Three Things to Consider Before Hiring Models for Your Marketing Campaign

By: Eric Iwasaki

When using models, many companies follow a typical procedure. After deciding what kind of models are needed for a photoshoot or event, they contact a talent agency, select the models, conduct the photoshoot/event, then pay an invoice from the talent agency a month or more after the project is complete. In many places this is perfectly acceptable, but in California, it could lead to potential liability.

Unfortunately, the relationship between a company located or doing business in California and a model’s talent agency often does not end at payment. Instead, months and sometimes more than a year after a project is complete, the company learns that the model was not paid in a timely manner and the company is liable for not only any unpaid wages owed to the model but also waiting-time penalties far exceeding the original cost of services.

This liability revelation comes to companies in the form of a demand letter claiming that the model was an employee of the company and not an independent contractor under California’s “ABC Test.” The letter also often refers to thirty-year-old case law, Zaremba v. Miller, 113 Cal. App. 3d Supp. 1 (1980), where a photographer was liable for waiting-time penalties despite already paying a talent agency under what were considered industry-standard terms.

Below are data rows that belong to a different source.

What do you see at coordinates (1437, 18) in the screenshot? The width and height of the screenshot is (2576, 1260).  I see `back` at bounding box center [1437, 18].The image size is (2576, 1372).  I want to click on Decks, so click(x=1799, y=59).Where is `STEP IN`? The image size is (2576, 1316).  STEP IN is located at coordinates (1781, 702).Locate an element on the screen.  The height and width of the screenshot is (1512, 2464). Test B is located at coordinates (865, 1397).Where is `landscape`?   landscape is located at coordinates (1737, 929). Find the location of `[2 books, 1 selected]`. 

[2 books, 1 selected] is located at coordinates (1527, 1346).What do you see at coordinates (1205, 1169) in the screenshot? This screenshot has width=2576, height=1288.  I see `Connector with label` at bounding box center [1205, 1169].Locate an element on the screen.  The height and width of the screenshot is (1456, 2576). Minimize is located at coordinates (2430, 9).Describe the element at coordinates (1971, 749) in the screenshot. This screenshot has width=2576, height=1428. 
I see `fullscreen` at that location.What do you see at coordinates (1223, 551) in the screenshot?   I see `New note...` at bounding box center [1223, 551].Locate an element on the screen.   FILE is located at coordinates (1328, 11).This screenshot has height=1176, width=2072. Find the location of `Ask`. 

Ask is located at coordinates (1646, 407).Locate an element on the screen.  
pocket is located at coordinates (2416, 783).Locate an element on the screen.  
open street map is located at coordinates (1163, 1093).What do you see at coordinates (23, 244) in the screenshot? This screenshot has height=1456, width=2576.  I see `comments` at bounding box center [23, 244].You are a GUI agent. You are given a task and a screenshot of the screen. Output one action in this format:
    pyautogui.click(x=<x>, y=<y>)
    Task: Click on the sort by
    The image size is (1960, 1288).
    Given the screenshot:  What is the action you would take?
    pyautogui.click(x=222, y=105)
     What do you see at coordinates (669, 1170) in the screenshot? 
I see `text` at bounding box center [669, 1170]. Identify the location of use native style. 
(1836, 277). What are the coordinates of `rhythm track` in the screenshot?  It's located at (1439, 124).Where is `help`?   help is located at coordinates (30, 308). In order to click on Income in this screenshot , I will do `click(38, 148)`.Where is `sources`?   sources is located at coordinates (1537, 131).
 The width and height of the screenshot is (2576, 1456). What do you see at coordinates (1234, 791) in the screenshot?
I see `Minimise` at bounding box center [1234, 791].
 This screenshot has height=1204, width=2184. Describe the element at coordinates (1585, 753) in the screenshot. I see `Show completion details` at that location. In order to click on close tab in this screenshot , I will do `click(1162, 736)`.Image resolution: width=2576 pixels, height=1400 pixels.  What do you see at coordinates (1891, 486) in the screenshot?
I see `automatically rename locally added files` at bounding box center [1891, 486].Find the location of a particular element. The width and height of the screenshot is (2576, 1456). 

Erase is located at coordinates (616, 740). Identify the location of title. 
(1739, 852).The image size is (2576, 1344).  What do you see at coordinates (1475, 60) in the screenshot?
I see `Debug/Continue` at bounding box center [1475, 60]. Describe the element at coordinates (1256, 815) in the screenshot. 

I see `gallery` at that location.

While companies have successfully defended such claims in court, defeating them involves risks and costs that companies can altogether avoid. Specifically, companies should take these three steps to minimize liability:

  1. Limit Control: A primary issue in determining whether someone is an independent contractor versus an employee is the level of control by the company. Therefore, to the extent possible, the company’s control should be limited so the model has significant control over how they provide their services. In many situations in which a model’s look and performance must be tightly scripted, this can be difficult, if not impossible. But under other circumstances outside the confines of a highly-structured photoshoot, some companies use models for marketing with only limited company direction. In these situations, allowing models to perform their services using their discretion can help make clear that they are independent contractors rather than employees.
     
  2. Ensure Immediate Payment: Work with the talent agency or marketing firm and get their agreement to provide payment to the model immediately upon the completion of the event and/or as otherwise required by law (photoshoot models can be paid by the next regular payday). This is particularly important because often the biggest components are not the wages themselves, which are often paid in full by the time of the litigation or demand. Waiting-time penalties covering the period of time from when payment was required to when payment actually occurred can reflect up to 30 days’ worth of wages. When applying the rate typically paid to models, this can result in substantial monetary liability.
     
  3. Indemnity: When making an agreement with a talent agency or marketing firm, be sure to specifically include indemnity language for any expenses incurred as a result of any failure to pay wages as required by law. When dealing with smaller talent agencies or firms, their ability to pay may be limited. However, an indemnity provision can provide a company leverage in getting their assistance against any claim regardless of whether the talent agency can pay.

Although these steps will not completely protect a company from potential liability, taking them offers the best protection until changes in the law make clear that the talent agency – and not the company – should be liable if a model is paid late or not at all.